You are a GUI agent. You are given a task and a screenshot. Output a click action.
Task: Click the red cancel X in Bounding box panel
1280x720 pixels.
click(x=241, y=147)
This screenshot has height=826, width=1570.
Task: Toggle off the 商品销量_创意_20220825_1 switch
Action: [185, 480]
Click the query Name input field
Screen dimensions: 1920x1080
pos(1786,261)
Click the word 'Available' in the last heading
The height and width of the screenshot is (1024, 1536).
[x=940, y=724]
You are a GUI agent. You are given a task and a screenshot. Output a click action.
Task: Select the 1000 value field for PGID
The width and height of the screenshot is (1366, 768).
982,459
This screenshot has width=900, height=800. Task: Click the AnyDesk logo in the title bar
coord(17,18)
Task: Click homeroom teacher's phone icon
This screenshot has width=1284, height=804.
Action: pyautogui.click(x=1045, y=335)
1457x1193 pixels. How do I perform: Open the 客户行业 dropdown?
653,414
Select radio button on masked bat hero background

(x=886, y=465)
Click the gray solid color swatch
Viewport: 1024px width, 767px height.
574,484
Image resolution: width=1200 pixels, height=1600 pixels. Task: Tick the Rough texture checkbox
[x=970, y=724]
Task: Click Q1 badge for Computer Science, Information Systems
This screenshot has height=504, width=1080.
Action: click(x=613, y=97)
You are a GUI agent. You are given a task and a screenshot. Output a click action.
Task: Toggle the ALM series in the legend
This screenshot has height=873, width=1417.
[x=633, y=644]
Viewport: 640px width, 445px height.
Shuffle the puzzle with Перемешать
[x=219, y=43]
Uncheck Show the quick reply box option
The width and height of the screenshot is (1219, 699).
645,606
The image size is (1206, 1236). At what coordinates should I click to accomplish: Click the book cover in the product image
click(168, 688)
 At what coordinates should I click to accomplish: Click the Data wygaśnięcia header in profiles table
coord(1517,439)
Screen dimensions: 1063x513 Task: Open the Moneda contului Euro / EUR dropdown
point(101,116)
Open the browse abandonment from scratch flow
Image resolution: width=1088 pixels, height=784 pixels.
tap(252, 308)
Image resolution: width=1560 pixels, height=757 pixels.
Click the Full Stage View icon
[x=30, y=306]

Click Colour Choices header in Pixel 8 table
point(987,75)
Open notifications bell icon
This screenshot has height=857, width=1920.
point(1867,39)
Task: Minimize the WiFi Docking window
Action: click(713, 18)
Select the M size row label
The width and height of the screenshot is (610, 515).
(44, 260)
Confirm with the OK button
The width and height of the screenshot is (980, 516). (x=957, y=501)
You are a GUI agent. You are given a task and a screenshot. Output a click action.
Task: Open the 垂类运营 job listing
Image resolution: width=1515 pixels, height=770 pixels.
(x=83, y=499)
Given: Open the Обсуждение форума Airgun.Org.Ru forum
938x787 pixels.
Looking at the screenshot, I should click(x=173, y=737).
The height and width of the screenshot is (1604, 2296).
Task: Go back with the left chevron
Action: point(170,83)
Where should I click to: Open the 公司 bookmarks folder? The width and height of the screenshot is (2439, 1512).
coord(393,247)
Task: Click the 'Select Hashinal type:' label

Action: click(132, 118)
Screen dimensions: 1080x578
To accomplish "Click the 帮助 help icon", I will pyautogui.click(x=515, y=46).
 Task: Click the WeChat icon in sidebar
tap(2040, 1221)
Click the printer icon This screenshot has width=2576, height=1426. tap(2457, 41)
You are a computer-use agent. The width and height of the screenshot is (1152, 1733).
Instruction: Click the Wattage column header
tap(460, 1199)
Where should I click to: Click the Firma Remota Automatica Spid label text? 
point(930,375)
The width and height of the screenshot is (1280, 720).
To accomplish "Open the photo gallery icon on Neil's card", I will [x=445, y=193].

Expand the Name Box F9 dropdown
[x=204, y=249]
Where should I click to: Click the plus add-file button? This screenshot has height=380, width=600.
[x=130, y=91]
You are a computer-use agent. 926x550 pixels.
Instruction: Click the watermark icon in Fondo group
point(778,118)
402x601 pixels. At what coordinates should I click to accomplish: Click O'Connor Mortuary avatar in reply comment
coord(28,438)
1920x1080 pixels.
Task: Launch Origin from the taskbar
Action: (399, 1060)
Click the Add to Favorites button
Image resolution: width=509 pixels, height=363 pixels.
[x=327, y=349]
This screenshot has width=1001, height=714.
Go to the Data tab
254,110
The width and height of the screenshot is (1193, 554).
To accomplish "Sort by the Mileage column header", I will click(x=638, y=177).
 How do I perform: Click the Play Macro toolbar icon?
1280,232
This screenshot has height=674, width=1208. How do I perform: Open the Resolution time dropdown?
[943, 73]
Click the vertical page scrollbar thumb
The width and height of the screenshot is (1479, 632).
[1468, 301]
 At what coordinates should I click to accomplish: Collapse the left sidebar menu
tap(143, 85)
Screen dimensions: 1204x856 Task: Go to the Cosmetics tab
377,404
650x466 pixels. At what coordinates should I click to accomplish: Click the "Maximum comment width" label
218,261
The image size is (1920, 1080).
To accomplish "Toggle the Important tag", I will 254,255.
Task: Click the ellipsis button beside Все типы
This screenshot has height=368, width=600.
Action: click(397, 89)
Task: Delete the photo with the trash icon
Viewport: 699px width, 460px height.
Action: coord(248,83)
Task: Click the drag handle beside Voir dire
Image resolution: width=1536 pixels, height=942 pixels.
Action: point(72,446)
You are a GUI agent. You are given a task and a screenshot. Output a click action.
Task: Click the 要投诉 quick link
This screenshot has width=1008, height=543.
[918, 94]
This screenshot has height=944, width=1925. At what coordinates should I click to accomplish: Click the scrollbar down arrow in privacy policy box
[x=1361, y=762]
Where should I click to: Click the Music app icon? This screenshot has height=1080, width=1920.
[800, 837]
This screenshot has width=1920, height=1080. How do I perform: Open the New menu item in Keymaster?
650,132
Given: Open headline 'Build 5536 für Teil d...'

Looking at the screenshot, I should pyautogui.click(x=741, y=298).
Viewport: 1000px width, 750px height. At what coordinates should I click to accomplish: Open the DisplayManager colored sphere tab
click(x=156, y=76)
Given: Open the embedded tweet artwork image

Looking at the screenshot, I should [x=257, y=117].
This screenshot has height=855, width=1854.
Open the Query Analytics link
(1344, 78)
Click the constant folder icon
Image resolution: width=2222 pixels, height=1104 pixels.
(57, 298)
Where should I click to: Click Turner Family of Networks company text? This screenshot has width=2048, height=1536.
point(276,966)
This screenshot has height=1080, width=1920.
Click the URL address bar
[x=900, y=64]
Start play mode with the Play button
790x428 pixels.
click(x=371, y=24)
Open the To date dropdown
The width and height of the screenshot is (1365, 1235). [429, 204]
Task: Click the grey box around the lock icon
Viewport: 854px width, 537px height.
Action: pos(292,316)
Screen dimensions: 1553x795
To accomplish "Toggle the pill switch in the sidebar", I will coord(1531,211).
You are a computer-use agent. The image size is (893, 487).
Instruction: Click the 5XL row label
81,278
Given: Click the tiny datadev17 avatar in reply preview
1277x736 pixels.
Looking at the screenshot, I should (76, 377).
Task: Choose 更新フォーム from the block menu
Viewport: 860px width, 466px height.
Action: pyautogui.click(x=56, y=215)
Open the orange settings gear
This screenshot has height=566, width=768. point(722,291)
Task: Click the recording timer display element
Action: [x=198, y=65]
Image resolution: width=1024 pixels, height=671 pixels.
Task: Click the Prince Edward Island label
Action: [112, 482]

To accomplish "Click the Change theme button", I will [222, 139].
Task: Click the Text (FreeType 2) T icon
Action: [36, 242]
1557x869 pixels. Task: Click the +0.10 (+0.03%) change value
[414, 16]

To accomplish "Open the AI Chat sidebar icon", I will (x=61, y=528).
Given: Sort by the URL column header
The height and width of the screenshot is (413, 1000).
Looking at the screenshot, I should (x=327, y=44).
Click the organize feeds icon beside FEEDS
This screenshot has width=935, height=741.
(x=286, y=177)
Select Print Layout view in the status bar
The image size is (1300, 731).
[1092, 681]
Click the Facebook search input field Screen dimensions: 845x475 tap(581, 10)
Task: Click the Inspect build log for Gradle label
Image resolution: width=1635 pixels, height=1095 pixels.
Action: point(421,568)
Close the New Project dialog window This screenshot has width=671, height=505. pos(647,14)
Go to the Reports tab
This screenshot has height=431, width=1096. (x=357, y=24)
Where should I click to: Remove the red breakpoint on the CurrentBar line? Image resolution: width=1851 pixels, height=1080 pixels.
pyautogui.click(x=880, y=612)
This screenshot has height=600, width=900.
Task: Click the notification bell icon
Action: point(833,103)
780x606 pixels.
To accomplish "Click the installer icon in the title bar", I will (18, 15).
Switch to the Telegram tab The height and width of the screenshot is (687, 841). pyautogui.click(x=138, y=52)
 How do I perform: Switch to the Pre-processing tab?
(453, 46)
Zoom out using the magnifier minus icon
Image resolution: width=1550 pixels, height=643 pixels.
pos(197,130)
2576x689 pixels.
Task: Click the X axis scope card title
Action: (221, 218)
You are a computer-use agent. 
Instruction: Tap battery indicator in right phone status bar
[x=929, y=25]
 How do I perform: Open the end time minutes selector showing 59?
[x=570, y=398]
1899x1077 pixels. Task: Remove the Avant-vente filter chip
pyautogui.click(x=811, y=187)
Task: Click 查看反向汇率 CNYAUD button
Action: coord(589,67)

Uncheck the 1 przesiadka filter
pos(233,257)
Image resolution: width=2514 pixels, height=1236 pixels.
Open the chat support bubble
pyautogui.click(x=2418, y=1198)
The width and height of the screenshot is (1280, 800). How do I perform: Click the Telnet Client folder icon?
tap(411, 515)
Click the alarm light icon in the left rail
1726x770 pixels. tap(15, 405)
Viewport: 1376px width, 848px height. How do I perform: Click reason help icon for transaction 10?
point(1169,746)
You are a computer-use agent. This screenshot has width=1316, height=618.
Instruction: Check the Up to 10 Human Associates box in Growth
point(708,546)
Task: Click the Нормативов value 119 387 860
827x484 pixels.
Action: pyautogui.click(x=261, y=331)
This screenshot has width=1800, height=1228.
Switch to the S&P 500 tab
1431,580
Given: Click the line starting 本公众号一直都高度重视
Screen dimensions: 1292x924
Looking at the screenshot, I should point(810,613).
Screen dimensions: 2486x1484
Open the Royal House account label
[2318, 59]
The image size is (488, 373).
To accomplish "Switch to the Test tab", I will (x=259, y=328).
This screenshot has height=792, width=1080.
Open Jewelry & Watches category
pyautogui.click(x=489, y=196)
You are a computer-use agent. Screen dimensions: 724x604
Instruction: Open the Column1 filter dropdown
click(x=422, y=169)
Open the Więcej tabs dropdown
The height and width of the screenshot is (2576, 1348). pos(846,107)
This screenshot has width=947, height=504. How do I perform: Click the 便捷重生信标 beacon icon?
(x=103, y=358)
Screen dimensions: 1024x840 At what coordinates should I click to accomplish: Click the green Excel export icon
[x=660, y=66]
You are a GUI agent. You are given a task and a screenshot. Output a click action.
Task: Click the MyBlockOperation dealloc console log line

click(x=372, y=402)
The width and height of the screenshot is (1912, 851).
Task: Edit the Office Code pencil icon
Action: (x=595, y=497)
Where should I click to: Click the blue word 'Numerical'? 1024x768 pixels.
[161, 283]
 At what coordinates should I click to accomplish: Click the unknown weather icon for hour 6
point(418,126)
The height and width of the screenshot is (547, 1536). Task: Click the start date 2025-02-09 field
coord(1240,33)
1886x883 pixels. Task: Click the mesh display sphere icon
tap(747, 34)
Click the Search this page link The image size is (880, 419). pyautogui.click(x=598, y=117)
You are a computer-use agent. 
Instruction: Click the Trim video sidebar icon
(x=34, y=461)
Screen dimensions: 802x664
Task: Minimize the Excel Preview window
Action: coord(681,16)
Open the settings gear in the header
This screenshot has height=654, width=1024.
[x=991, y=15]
####
What you should do:
Identify every line in the records above that contains the word "avatar", matching case exactly, and copy each of those lines in full.

Solution below:
402x601 pixels. At what coordinates should I click to accomplish: Click O'Connor Mortuary avatar in reply comment
Given: Click the tiny datadev17 avatar in reply preview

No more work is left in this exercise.